+++ Task input

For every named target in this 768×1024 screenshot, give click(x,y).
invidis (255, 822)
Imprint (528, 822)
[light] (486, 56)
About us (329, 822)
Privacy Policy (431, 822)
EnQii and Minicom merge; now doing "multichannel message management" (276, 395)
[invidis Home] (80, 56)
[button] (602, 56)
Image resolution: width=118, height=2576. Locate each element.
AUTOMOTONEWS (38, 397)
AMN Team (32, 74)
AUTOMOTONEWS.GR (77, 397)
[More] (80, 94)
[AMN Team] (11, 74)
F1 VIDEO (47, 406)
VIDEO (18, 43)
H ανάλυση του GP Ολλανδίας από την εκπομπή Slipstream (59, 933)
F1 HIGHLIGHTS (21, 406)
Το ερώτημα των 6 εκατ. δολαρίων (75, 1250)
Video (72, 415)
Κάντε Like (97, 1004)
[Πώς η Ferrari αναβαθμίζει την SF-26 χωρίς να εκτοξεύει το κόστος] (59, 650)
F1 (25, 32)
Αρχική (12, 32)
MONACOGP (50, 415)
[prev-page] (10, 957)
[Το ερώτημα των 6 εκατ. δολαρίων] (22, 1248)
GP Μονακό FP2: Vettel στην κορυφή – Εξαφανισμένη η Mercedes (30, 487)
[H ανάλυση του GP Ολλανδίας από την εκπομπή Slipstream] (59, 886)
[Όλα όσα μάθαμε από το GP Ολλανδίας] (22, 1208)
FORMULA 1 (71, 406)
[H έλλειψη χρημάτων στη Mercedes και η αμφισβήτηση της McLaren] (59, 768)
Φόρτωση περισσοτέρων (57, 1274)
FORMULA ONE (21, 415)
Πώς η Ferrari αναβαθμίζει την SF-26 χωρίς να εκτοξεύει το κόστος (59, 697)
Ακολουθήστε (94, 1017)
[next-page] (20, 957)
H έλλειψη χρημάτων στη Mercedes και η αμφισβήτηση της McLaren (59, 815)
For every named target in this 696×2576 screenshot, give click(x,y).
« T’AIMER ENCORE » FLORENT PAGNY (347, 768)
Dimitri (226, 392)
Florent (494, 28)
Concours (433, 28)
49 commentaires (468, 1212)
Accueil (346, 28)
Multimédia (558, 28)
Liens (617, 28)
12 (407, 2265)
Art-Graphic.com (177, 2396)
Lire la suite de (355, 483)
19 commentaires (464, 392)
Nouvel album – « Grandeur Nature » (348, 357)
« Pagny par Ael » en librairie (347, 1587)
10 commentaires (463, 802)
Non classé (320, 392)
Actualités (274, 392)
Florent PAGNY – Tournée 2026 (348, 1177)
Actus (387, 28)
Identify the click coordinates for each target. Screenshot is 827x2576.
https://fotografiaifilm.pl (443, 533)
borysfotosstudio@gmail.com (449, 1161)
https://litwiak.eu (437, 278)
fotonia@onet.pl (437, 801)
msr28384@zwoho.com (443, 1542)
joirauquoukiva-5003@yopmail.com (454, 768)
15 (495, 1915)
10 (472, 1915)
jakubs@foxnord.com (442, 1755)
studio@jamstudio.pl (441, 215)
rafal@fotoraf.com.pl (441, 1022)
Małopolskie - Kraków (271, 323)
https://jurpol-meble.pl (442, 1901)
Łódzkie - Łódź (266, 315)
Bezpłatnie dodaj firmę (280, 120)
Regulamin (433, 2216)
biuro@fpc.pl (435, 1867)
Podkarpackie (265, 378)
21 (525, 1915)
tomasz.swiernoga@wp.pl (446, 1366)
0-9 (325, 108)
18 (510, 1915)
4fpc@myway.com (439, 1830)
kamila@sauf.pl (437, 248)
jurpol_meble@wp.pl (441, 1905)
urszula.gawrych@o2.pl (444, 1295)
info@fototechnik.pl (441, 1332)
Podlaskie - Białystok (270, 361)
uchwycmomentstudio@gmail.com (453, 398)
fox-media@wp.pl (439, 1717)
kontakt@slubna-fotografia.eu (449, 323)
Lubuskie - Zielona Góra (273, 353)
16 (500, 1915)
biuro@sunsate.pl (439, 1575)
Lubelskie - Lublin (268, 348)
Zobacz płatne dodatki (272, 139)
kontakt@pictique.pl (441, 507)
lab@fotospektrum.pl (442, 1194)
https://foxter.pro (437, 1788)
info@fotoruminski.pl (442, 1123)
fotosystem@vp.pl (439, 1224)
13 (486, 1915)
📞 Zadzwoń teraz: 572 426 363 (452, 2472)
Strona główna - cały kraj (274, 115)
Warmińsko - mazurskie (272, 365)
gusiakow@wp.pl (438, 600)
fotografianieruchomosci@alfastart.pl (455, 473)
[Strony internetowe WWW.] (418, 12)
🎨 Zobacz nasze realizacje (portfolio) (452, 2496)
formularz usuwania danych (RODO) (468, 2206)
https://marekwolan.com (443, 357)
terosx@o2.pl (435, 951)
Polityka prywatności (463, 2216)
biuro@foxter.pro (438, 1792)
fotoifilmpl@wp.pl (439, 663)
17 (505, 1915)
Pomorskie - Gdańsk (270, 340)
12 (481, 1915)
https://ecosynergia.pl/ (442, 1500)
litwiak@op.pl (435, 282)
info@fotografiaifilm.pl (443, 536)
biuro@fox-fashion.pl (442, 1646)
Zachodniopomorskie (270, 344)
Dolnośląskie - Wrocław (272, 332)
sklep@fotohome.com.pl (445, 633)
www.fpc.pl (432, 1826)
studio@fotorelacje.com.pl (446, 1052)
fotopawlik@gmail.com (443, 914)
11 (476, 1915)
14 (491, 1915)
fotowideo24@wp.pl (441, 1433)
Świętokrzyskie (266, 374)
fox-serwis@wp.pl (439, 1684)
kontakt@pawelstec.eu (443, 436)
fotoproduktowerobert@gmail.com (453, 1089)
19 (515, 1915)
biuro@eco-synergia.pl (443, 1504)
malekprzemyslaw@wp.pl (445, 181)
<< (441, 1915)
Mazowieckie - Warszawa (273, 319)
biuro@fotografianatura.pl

++++++

Directions for this task:
The material must be transcribed exactly, down to the last line.

Response to this task:
For every named target in this 768×1024 screenshot, give click(x,y).
invidis (255, 822)
Imprint (528, 822)
[light] (486, 56)
About us (329, 822)
Privacy Policy (431, 822)
EnQii and Minicom merge; now doing "multichannel message management" (276, 395)
[invidis Home] (80, 56)
[button] (602, 56)
Image resolution: width=118, height=2576. Locate each element.
AUTOMOTONEWS (38, 397)
AMN Team (32, 74)
AUTOMOTONEWS.GR (77, 397)
[More] (80, 94)
[AMN Team] (11, 74)
F1 VIDEO (47, 406)
VIDEO (18, 43)
H ανάλυση του GP Ολλανδίας από την εκπομπή Slipstream (59, 933)
F1 HIGHLIGHTS (21, 406)
Το ερώτημα των 6 εκατ. δολαρίων (75, 1250)
Video (72, 415)
Κάντε Like (97, 1004)
[Πώς η Ferrari αναβαθμίζει την SF-26 χωρίς να εκτοξεύει το κόστος] (59, 650)
F1 (25, 32)
Αρχική (12, 32)
MONACOGP (50, 415)
[prev-page] (10, 957)
[Το ερώτημα των 6 εκατ. δολαρίων] (22, 1248)
GP Μονακό FP2: Vettel στην κορυφή – Εξαφανισμένη η Mercedes (30, 487)
[H ανάλυση του GP Ολλανδίας από την εκπομπή Slipstream] (59, 886)
[Όλα όσα μάθαμε από το GP Ολλανδίας] (22, 1208)
FORMULA 1 (71, 406)
[H έλλειψη χρημάτων στη Mercedes και η αμφισβήτηση της McLaren] (59, 768)
Φόρτωση περισσοτέρων (57, 1274)
FORMULA ONE (21, 415)
Πώς η Ferrari αναβαθμίζει την SF-26 χωρίς να εκτοξεύει το κόστος (59, 697)
Ακολουθήστε (94, 1017)
[next-page] (20, 957)
H έλλειψη χρημάτων στη Mercedes και η αμφισβήτηση της McLaren (59, 815)
For every named target in this 696×2576 screenshot, give click(x,y).
« T’AIMER ENCORE » FLORENT PAGNY (347, 768)
Dimitri (226, 392)
Florent (494, 28)
Concours (433, 28)
49 commentaires (468, 1212)
Accueil (346, 28)
Multimédia (558, 28)
Liens (617, 28)
12 (407, 2265)
Art-Graphic.com (177, 2396)
Lire la suite de (355, 483)
19 commentaires (464, 392)
Nouvel album – « Grandeur Nature » (348, 357)
« Pagny par Ael » en librairie (347, 1587)
10 commentaires (463, 802)
Non classé (320, 392)
Actualités (274, 392)
Florent PAGNY – Tournée 2026 (348, 1177)
Actus (387, 28)
Identify the click coordinates for each target. Screenshot is 827x2576.
https://fotografiaifilm.pl (443, 533)
borysfotosstudio@gmail.com (449, 1161)
https://litwiak.eu (437, 278)
fotonia@onet.pl (437, 801)
msr28384@zwoho.com (443, 1542)
joirauquoukiva-5003@yopmail.com (454, 768)
15 (495, 1915)
10 (472, 1915)
jakubs@foxnord.com (442, 1755)
studio@jamstudio.pl (441, 215)
rafal@fotoraf.com.pl (441, 1022)
Małopolskie - Kraków (271, 323)
https://jurpol-meble.pl (442, 1901)
Łódzkie - Łódź (266, 315)
Bezpłatnie dodaj firmę (280, 120)
Regulamin (433, 2216)
biuro@fpc.pl (435, 1867)
Podkarpackie (265, 378)
21 (525, 1915)
tomasz.swiernoga@wp.pl (446, 1366)
0-9 (325, 108)
18 (510, 1915)
4fpc@myway.com (439, 1830)
kamila@sauf.pl (437, 248)
jurpol_meble@wp.pl (441, 1905)
urszula.gawrych@o2.pl (444, 1295)
info@fototechnik.pl (441, 1332)
Podlaskie - Białystok (270, 361)
uchwycmomentstudio@gmail.com (453, 398)
fox-media@wp.pl (439, 1717)
kontakt@slubna-fotografia.eu (449, 323)
Lubuskie - Zielona Góra (273, 353)
16 (500, 1915)
biuro@sunsate.pl (439, 1575)
Lubelskie - Lublin (268, 348)
Zobacz płatne dodatki (272, 139)
kontakt@pictique.pl (441, 507)
lab@fotospektrum.pl (442, 1194)
https://foxter.pro (437, 1788)
info@fotoruminski.pl (442, 1123)
fotosystem@vp.pl (439, 1224)
13 (486, 1915)
📞 Zadzwoń teraz: 572 426 363 (452, 2472)
Strona główna - cały kraj (274, 115)
Warmińsko - mazurskie (272, 365)
gusiakow@wp.pl (438, 600)
fotografianieruchomosci@alfastart.pl (455, 473)
[Strony internetowe WWW.] (418, 12)
🎨 Zobacz nasze realizacje (portfolio) (452, 2496)
formularz usuwania danych (RODO) (468, 2206)
https://marekwolan.com (443, 357)
terosx@o2.pl (435, 951)
Polityka prywatności (463, 2216)
biuro@foxter.pro (438, 1792)
fotoifilmpl@wp.pl (439, 663)
17 (505, 1915)
Pomorskie - Gdańsk (270, 340)
12 (481, 1915)
https://ecosynergia.pl/ (442, 1500)
litwiak@op.pl (435, 282)
info@fotografiaifilm.pl (443, 536)
biuro@fox-fashion.pl (442, 1646)
Zachodniopomorskie (270, 344)
Dolnośląskie - Wrocław (272, 332)
sklep@fotohome.com.pl (445, 633)
www.fpc.pl (432, 1826)
studio@fotorelacje.com.pl (446, 1052)
fotopawlik@gmail.com (443, 914)
11 (476, 1915)
14 (491, 1915)
fotowideo24@wp.pl (441, 1433)
Świętokrzyskie (266, 374)
fox-serwis@wp.pl (439, 1684)
kontakt@pawelstec.eu (443, 436)
fotoproduktowerobert@gmail.com (453, 1089)
19 (515, 1915)
biuro@eco-synergia.pl (443, 1504)
malekprzemyslaw@wp.pl (445, 181)
<< (441, 1915)
Mazowieckie - Warszawa (273, 319)
biuro@fotografianatura.pl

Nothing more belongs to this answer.